Cihadı unutmak ve terk etmek demek köleliğe zillete esârete her türlü hakârete râzı olmak demektir. Günümüz Müslümanlarının hâli gibi...
Bu dünyanın tamamı da büyük bir devlet gibidir. Bütün Kâinat gibi yeryüzü ve gökyüzü ile arasındakiler gibi insanların ve cinlerin üzerinde yaşadığı bu dünya da Allah'ın mülküdür. Allah Teâlâ bu mülkte huzuru ve asâyişi temin etme Allah'ın hükümlerini uygulama vazifesini "Müslümana" vermiştir. Kur'ân-ı Azimüşşân'da belirttiği gibi Müslümanı "yeryüzünün halifesi" kılmıştır. Bu "yeryüzü devletinde" bir pislik olan küfrün şirkin yaşamaması; hırsızın uğursuzun soysuzun gâsıbın cirit atmaması için de "güç" şarttır cihad elzemdir. Yoksa müşrikler hırsızlar soysuzlar zâlimler ortalıkta cirit atar; insanlar Allah'ın diniyle tanışamadıkları gibi can mal ve nâmus emniyeti de kalmaz. Bu bakımdandır ki cihad bütün insanlığın huzuru ve emniyeti için şarttır. İşte mücâhidin vazifesi de budur. Yani Allah'ın mülkünde huzuru emniyeti güveni sağlamak gerçek saâdetin yolunu açmak. Bu bakımdandır ki bütün İslâm devletleri orduya askeri güce ve silahlanmaya ehemmiyet vermişlerdir.

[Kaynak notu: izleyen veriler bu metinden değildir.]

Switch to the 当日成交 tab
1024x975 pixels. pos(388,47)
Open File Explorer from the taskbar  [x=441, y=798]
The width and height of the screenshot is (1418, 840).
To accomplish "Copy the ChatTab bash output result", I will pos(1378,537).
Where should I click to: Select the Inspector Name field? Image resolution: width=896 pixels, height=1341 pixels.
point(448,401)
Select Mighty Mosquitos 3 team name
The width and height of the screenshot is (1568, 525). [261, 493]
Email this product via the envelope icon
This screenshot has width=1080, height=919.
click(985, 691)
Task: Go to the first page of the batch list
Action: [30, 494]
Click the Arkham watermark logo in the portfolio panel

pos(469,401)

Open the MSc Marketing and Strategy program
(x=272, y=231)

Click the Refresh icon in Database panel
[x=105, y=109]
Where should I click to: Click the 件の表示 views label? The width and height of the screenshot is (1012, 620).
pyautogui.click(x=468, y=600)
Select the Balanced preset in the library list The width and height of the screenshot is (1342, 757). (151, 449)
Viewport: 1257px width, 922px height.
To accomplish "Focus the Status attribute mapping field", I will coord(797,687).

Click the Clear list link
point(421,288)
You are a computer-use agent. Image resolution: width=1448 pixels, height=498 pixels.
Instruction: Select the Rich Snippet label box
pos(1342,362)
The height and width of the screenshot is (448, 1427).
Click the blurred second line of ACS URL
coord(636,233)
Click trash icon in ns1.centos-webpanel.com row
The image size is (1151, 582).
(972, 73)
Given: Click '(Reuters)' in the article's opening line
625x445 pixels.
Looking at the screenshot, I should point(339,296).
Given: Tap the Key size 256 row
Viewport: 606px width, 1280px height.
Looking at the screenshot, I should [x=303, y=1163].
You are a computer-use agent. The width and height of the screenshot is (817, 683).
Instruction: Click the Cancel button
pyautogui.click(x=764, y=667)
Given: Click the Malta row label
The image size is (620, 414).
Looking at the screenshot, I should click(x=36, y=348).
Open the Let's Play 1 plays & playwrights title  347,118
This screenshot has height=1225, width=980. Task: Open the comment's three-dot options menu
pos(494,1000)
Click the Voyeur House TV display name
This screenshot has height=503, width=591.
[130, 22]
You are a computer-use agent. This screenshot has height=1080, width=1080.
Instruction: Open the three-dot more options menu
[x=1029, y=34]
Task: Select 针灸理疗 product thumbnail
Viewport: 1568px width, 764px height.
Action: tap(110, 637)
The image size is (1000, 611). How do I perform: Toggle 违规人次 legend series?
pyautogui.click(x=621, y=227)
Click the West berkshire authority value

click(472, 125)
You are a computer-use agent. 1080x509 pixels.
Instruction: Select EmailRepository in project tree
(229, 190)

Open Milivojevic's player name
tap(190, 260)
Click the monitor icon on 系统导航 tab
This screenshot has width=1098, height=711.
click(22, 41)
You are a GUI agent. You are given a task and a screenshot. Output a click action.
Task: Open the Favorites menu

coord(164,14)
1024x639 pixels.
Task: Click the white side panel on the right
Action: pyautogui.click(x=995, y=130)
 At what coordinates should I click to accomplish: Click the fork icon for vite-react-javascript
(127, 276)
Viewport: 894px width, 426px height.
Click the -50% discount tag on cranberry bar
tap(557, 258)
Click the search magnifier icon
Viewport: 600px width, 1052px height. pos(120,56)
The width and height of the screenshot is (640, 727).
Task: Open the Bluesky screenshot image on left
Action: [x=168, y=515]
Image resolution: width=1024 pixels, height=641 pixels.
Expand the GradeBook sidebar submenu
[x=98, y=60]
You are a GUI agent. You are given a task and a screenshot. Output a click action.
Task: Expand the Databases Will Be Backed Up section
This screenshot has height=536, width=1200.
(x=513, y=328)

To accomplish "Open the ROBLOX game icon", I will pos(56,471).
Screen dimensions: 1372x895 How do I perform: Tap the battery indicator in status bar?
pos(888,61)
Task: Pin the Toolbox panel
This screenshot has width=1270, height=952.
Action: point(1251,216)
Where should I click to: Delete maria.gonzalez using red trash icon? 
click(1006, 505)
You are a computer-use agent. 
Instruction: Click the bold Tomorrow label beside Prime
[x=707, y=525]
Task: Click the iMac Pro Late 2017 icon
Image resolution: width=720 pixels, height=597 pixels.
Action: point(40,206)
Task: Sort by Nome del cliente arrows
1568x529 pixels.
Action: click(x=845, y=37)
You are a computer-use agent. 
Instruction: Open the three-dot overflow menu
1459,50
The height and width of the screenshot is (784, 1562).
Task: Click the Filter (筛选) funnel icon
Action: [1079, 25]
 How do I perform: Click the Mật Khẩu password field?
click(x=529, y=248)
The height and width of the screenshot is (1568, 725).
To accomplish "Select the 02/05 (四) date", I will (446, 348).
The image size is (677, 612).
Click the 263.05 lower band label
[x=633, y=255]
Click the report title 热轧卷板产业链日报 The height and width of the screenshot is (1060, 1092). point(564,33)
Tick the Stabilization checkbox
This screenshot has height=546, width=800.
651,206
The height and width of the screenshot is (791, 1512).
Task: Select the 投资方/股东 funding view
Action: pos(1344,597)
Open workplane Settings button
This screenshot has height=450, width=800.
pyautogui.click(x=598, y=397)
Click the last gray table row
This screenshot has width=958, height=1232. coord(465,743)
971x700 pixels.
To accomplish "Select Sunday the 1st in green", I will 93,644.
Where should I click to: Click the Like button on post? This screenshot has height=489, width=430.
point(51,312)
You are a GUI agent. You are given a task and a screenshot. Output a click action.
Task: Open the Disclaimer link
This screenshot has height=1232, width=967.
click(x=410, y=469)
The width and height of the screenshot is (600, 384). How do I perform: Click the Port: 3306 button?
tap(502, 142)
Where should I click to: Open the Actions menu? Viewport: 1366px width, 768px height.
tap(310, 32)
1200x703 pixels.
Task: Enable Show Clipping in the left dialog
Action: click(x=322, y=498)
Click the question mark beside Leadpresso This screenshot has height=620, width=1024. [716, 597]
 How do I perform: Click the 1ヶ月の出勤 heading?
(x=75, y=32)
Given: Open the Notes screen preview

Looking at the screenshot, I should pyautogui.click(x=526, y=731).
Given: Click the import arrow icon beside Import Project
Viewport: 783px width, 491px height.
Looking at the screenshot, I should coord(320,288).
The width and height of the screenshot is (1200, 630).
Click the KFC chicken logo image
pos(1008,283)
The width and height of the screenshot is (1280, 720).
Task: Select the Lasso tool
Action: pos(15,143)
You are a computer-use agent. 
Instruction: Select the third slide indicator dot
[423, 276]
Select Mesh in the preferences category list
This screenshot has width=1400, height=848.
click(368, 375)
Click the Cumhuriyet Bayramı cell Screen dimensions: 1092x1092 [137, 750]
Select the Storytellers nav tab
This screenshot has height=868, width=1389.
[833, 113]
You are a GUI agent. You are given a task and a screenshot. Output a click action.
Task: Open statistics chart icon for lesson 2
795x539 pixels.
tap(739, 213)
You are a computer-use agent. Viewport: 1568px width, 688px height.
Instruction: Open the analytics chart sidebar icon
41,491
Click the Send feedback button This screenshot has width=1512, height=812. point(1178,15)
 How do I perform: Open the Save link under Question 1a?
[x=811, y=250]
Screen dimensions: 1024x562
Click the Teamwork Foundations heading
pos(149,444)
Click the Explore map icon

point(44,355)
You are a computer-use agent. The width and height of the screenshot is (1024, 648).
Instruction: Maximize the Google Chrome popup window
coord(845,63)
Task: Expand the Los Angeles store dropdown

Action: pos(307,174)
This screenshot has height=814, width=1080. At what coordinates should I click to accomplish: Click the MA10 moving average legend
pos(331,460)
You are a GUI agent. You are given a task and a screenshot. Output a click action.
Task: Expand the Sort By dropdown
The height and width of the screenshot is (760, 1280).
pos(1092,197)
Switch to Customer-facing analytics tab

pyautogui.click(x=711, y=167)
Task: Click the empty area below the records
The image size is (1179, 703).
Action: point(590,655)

Şimdi ise İslâm düşmanı güçler Müslümanın elinde bir tek silah dahi olmasını istememektedir. Ya işgal etmek sûretiyle Müslümanın elindeki maddi güçleri imhâ etmekte ya İran-lrak savaşında Suriye'deki çatışmalarda ve daha birçok İslâm ülkelerinde örneği görüldüğü gibi Müslümanları çatıştırmakta maddi gücünü imhâ etmektedir. Bu kitapta yerine göre farzı ayn yerine göre farzı kifaye olan ama her hâlükarda farz olan cihadı anlatan cihad rûhunu ikâme etmeyi hedefleyen yazılar yer almaktadır. "Cihad Yolu" isimli bu eseri cihad şuuruyla izzetli şerefli itibarlı günlerimize yeniden kavuşmak arzu ve temennisiyle takdim ediyoruz...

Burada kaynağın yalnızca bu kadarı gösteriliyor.